Hunger linked to poor health among low-income U.S. children in Cornell and Michigan study

Hunger is associated with poor health among low-income children in the United States, conclude nutritionists from Cornell University and the University of Michigan in the first national study to determine if the level of food deprivation that occurs in the U.S. is severe enough to affect children's health.

Specifically, the authors find that preschool and school-age children whose families sometimes or often go hungry are up to three times more likely to have reported poorer health and to have more stomachaches and headaches than children in well-fed families. Preschool-aged children who do not get enough food to eat also have more frequent colds.

"This study confirms that our social safety net has child-sized holes," says Katherine Alaimo, the first author on the study, who earned her Ph.D. at Cornell last year and is now a community health scholar at the University of Michigan. "The study underscores the urgency for achieving the objective set out in the federal government's Healthy People 2010 report that more families be food secure within the decade."

The research is an analysis of a nationally representative sample from the third (1988-1994) National Health and Nutrition Examination Survey (NHANES III) and was part of Alaimo's doctoral thesis research. Published in the American Journal of Public Health (May 2001), the study was conducted with Christine M. Olson and Edward A. Frongillo, Jr., both in the Division of Nutritional Sciences at Cornell, and Ronnette R. Briefel of Mathematica Policy Research, Inc., who was with the National Center of Health Statistics, Washington's principal vital and health statistics agency, at the time of the study.

According to the health and nutritional survey, more than 15 percent of children from low-income families and about 2 percent of children from middle-income families don't always have enough to eat. The study showed that hunger has a strong effect on children's health over and above living in poverty and associated risks such as not having health insurance or a regular source of medical care. "At every income level, children whose families do not get enough food to eat have poorer health," says Alaimo.

Low income also is associated with poorer health, the study indicated. Both low-income preschoolers and school-age children have a higher prevalence of poor or fair health, stomachaches, a restricting impairment and iron-deficiency than high-income children.

"The findings that poverty and inadequate food are linked with poorer health status are particularly alarming in light of recent evidence that social inequalities in health persist into adulthood," says Olson, the Hazel E. Reed Human Ecology Extension Professor in Family Policy and a professor of nutritional sciences at Cornell. "Food security is a critical component of child health policy."

Recent welfare reform policies that move families to work might not enable low-income families to get enough food if the jobs they find don't pay enough. In 1998, the four co-authors reported that about 4 million children in the United States don't get enough to eat and that employment is no guarantee of being well-fed. They reported that more than one-half of the 10 million Americans who sometimes or often don't get enough food to eat are from families where at least one person has a job.

The research was supported, in part, by a training grant from the National Institutes of Health.

> _STORED DATA_
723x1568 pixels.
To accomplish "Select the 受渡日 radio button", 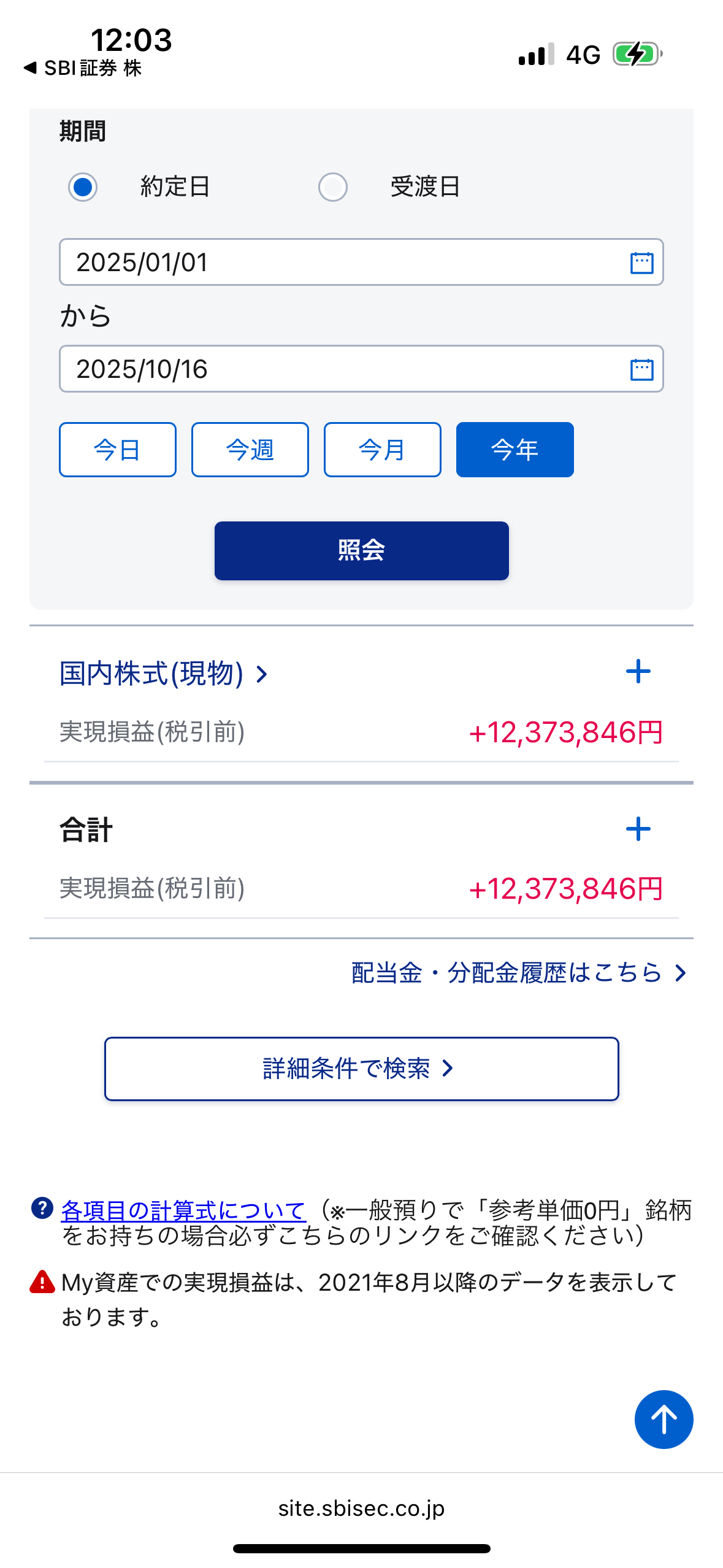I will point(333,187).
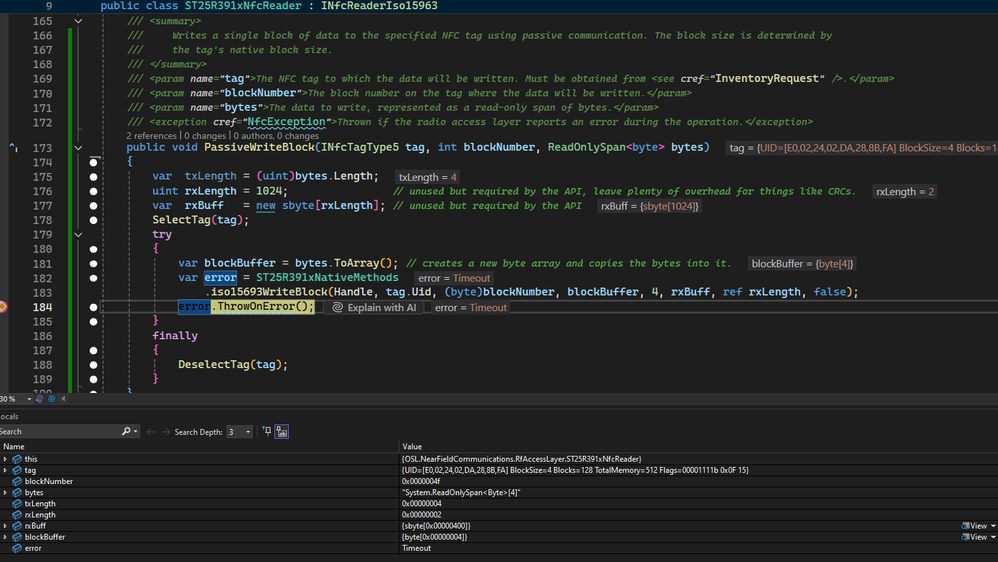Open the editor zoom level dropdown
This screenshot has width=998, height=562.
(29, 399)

> _EXERCISES TO COMPLETE_
(1) In the article on child hunger and health, rewrite the paragraph beginning "According to the health and nutritional survey" as a short bulleted list that keeps its main facts.
(2) According to the article on child hunger and health, in which journal and in what month and year was the study published?
(3) From the article on child hunger and health, quote the passage starting at "The research is" and ending at "of the study.".

> _SOLUTIONS TO THE PROBLEMS_
(1)
- More than 15 percent of children from low-income families and about 2 percent from middle-income families do not always have enough to eat.
- Hunger strongly affects children's health beyond the effects of poverty and related risks, such as lacking health insurance or a regular source of medical care.
- Alaimo states that at every income level, children whose families do not get enough food have poorer health.

(2) It was published in the American Journal of Public Health in May 2001.

(3)
The research is an analysis of a nationally representative sample from the third (1988-1994) National Health and Nutrition Examination Survey (NHANES III) and was part of Alaimo's doctoral thesis research. Published in the American Journal of Public Health (May 2001), the study was conducted with Christine M. Olson and Edward A. Frongillo, Jr., both in the Division of Nutritional Sciences at Cornell, and Ronnette R. Briefel of Mathematica Policy Research, Inc., who was with the National Center of Health Statistics, Washington's principal vital and health statistics agency, at the time of the study.